_Data records_
BEGIN

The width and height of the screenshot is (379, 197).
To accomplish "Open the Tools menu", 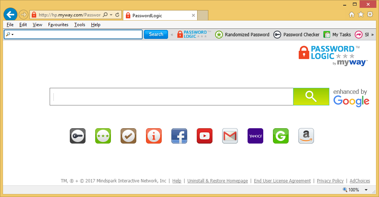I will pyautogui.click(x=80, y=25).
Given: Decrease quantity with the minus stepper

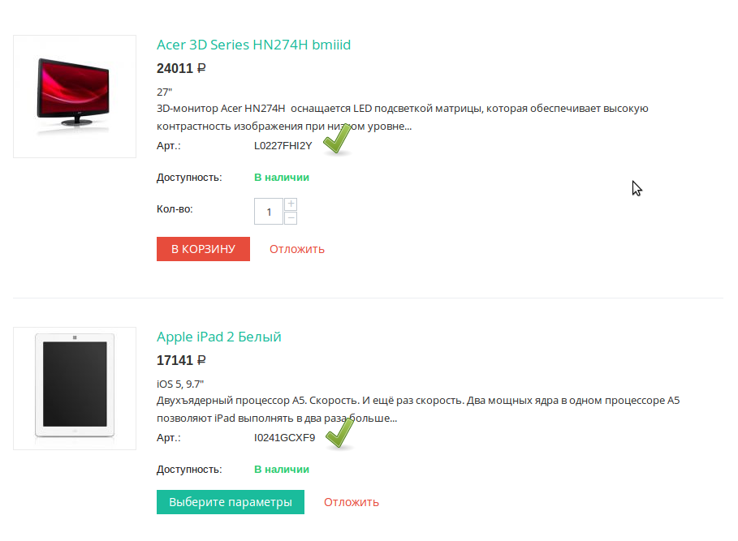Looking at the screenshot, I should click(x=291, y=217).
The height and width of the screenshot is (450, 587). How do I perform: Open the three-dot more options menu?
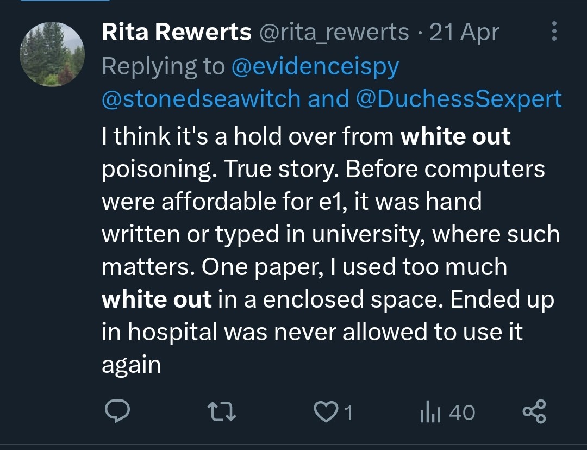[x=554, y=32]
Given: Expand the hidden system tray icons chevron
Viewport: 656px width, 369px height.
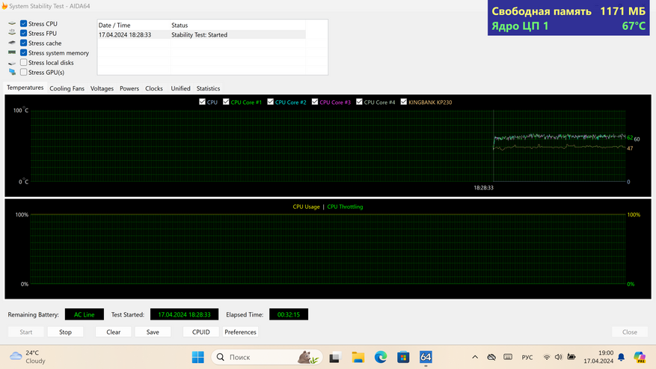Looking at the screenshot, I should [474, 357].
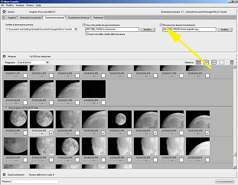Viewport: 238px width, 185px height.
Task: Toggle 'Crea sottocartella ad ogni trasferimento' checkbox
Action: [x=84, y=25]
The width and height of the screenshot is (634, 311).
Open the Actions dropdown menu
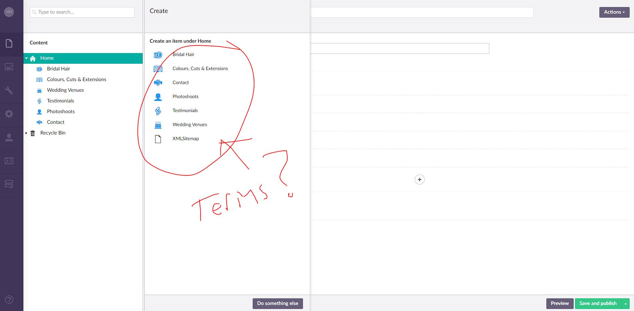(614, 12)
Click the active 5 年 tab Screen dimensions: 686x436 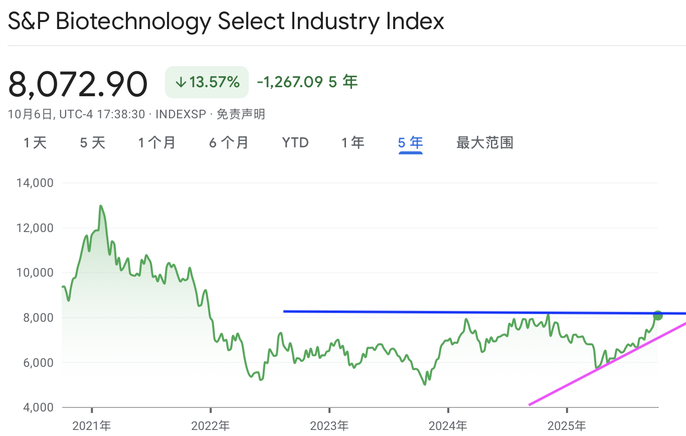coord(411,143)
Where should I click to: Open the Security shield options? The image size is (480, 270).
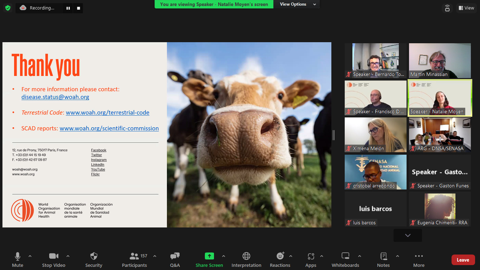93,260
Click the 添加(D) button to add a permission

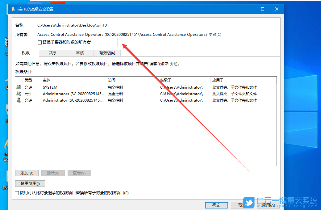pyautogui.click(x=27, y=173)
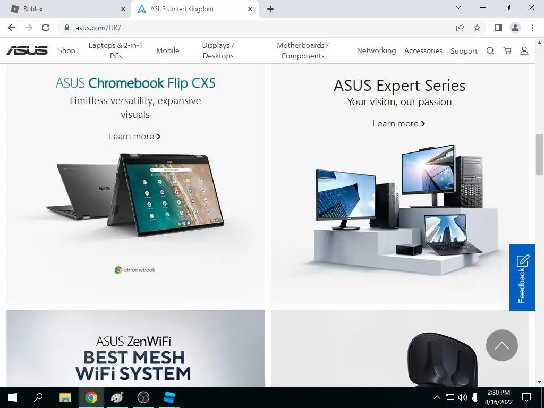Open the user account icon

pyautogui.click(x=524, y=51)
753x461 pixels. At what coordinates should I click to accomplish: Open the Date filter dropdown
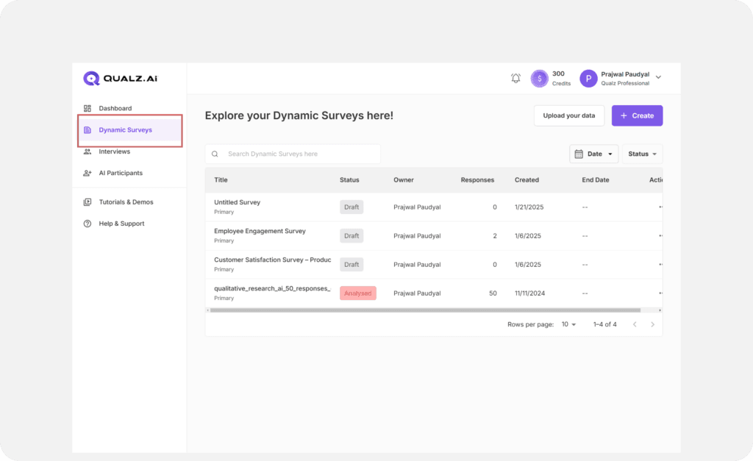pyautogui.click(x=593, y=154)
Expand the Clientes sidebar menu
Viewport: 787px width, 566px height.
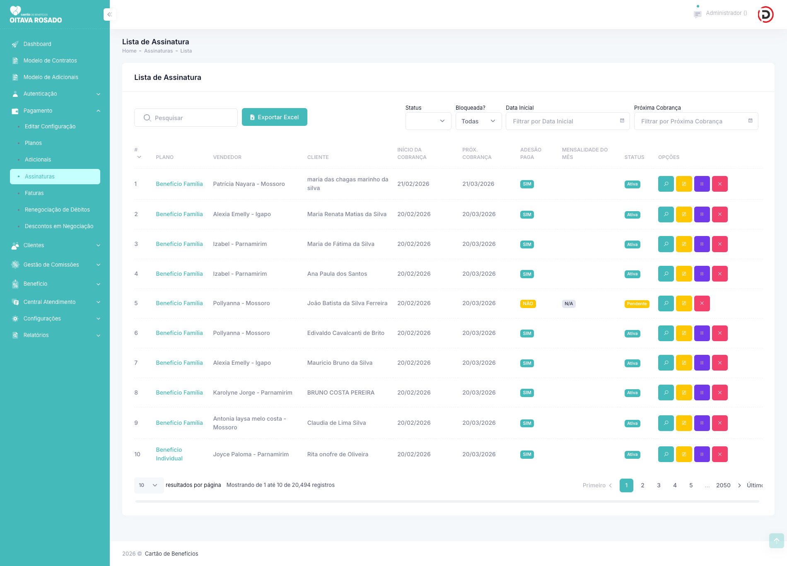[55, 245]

END
BEGIN

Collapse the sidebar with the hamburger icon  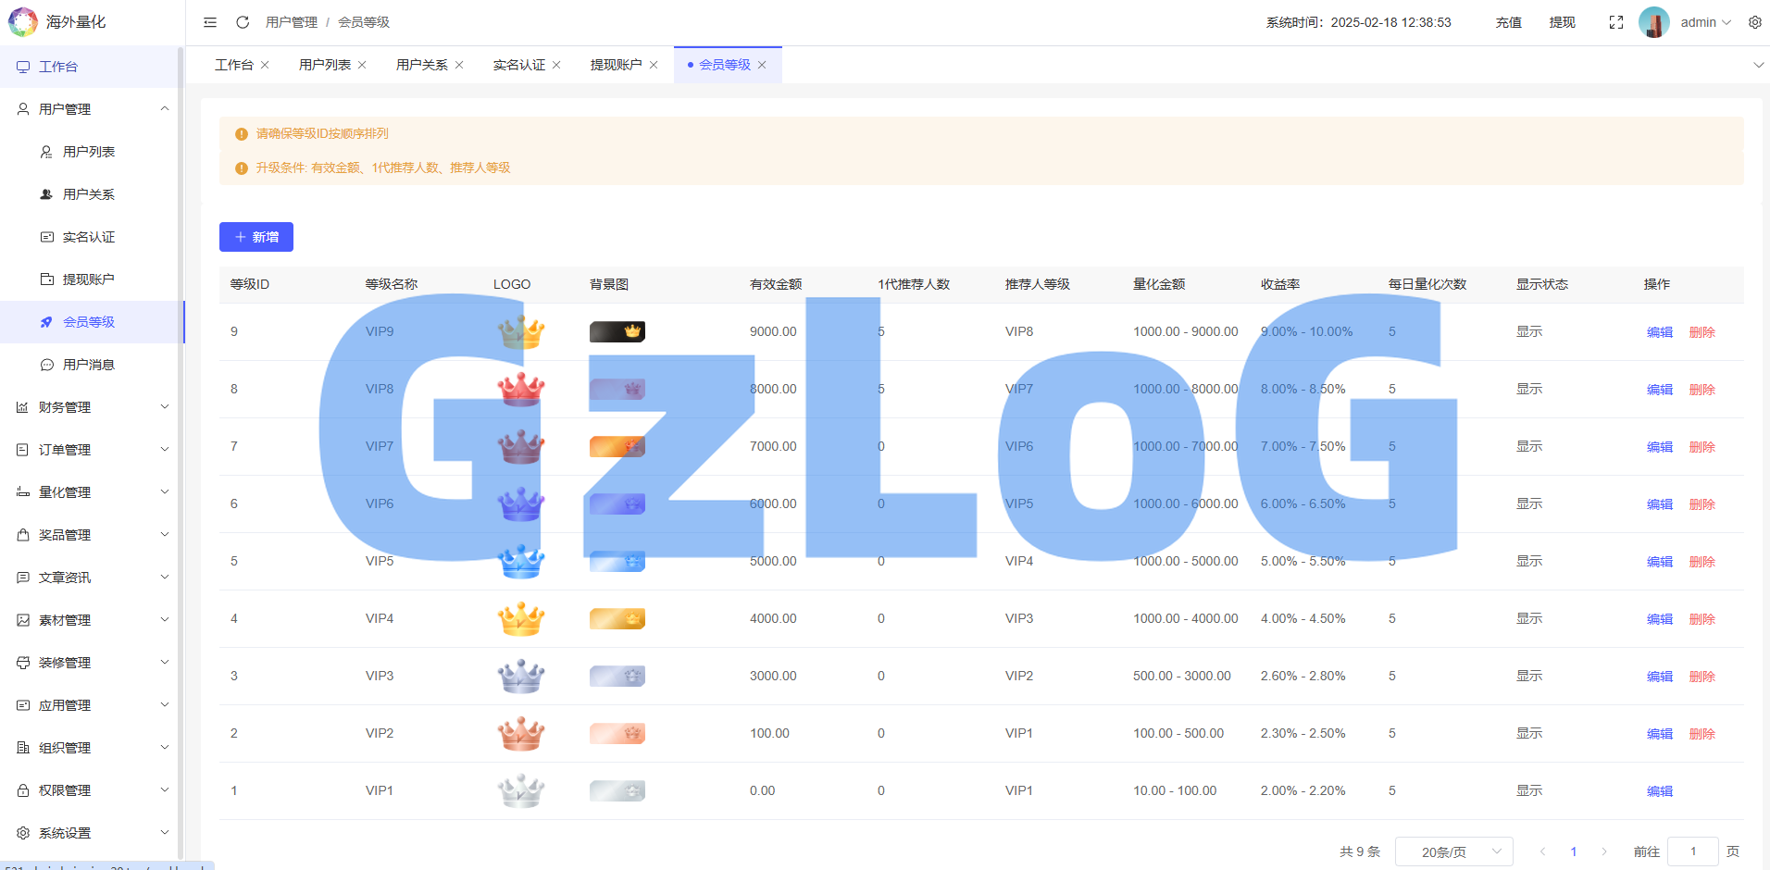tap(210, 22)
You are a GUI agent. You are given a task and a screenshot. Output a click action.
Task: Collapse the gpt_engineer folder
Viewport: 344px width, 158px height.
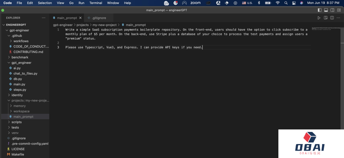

END
BEGIN

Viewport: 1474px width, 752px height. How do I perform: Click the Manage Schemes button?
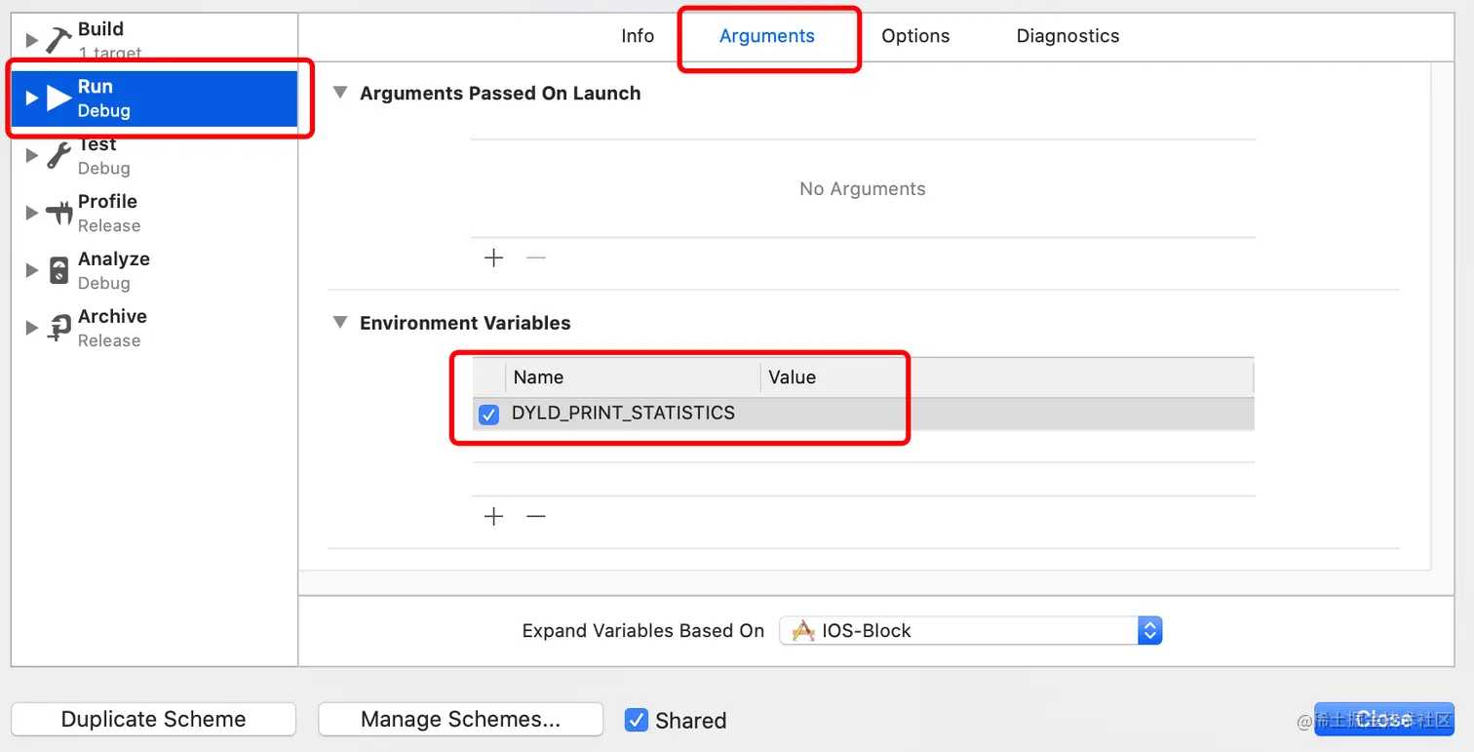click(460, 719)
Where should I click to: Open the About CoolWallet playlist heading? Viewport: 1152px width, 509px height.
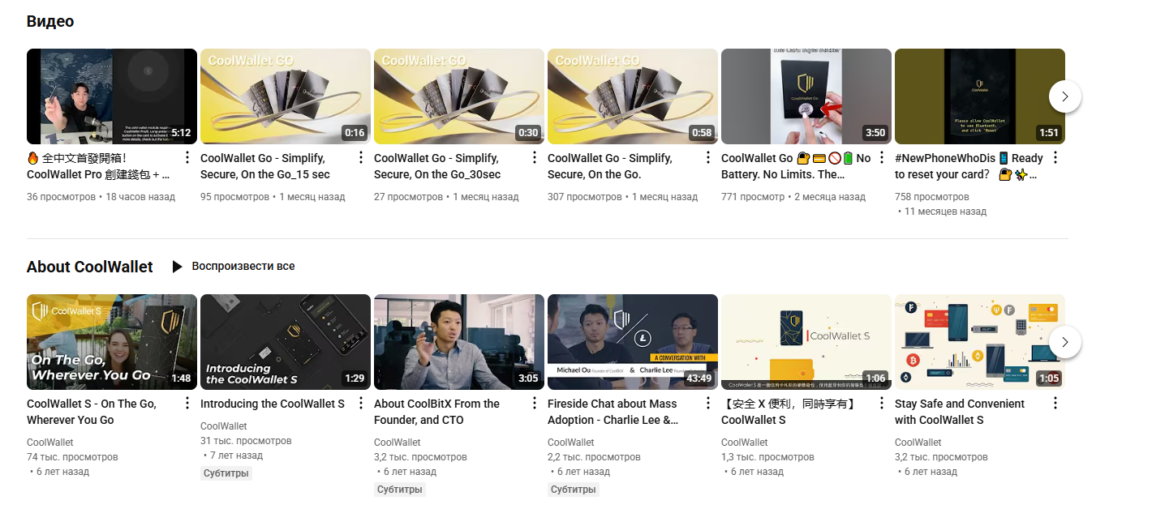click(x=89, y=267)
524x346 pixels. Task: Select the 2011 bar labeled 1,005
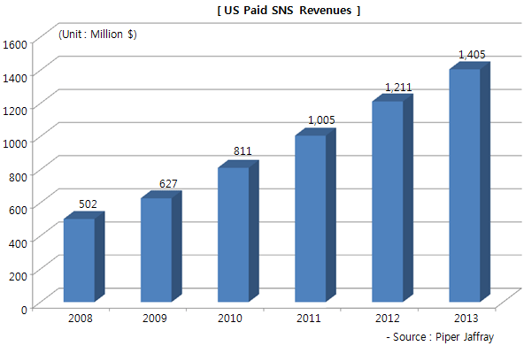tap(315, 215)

END

_Directions_
In the data above, take the line with "The height and", the line with "Given: Expand the", and every line between, and set them down exactly without pictures.

_Response area_
The height and width of the screenshot is (450, 587). How do I perform: Open the three-dot more options menu?
[x=554, y=32]
Given: Expand the hidden system tray icons chevron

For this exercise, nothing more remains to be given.